I want to implement GUI using threading and tkinter (python 3.6).
When I run GUIExecution.py, the following error occurs.
"RuntimeError: Calling Tcl from different appartment" on self.root.mainloop() in base_gui_class.py
I am implementing it on a class basis, and the three code files are as follows.
The executable file is GUIExecution.py.
I spent a lot of time trying to fix the error, but I have not been able to fix it yet.

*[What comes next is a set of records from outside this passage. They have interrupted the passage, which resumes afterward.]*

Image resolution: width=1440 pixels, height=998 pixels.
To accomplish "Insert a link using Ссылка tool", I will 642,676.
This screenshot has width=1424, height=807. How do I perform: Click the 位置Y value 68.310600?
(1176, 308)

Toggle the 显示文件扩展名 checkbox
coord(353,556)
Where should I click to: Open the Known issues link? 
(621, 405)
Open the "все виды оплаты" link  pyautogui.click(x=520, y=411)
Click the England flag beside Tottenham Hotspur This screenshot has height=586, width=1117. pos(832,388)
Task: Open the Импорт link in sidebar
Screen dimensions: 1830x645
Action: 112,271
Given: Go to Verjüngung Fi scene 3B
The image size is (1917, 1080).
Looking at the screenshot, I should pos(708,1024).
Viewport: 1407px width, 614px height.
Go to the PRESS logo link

Please give a lot of advice.
Additionally, if I run the following code in a python2 environment, it works fine without error.
GUIExecution.py
from base_gui_class import *
from base_class import *
speed = 1000
height = 500
width = 700
base_model = base_class()
gui = base_gui_class(base_model, speed, height, width)
base_model.visualize()
base_class.py
class base_class():
genes = []
dicLocations = {}
gui = ''
best = ''
time = 0
def __init__(self):
pass
def visualize(self):
if self.gui != '':
self.gui.start()
def registerGUI(self, gui):
self.gui = gui
base_gui_class.py
import threading
import tkinter as tk
import math
import threading
import time
class base_gui_class(threading.Thread):
root = ''
canvas = ''
speed = 0
base_model = ''
def __init__(self, base_model, speed, h, w):
threading.Thread.__init__(self)
self.base_model = base_model
base_model.registerGUI(self)
self.root = tk.Tk()
self.canvas = tk.Canvas(self.root, height=h, width=w)
self.canvas.pack()
self.root.title("Test")
self.speed = 1 / speed
def run(self):
self.root.mainloop()
def update(self):
time.sleep(self.speed)
width = int(self.canvas.cget("width"))
height = int(self.canvas.cget("height"))
self.canvas.create_rectangle(0, 0, width, height, fill='white')
def stop(self):
self.root.quit()
To a very good first and second approximation, the core of Tk is single threaded. It can be used from multiple threads, but only by initialising it separately in each of those threads. Internally, it uses thread-specific variables extensively to avoid the need for major locking (that is, it has nothing like a big Global Interpreter Lock) but that means you must not cheat. Whatever thread initialises a Tk context must be the only thread that interacts with that Tk context. This includes loading the Tkinter module so you are effectively restricted to using Tkinter from your main thread only; working around this is serious expert's-only stuff.
I recommend that you make your worker threads make changes to your GUI by posting events to it using a queue (or otherwise interlock with critical sections and condition variables, though I find queues easier in practice).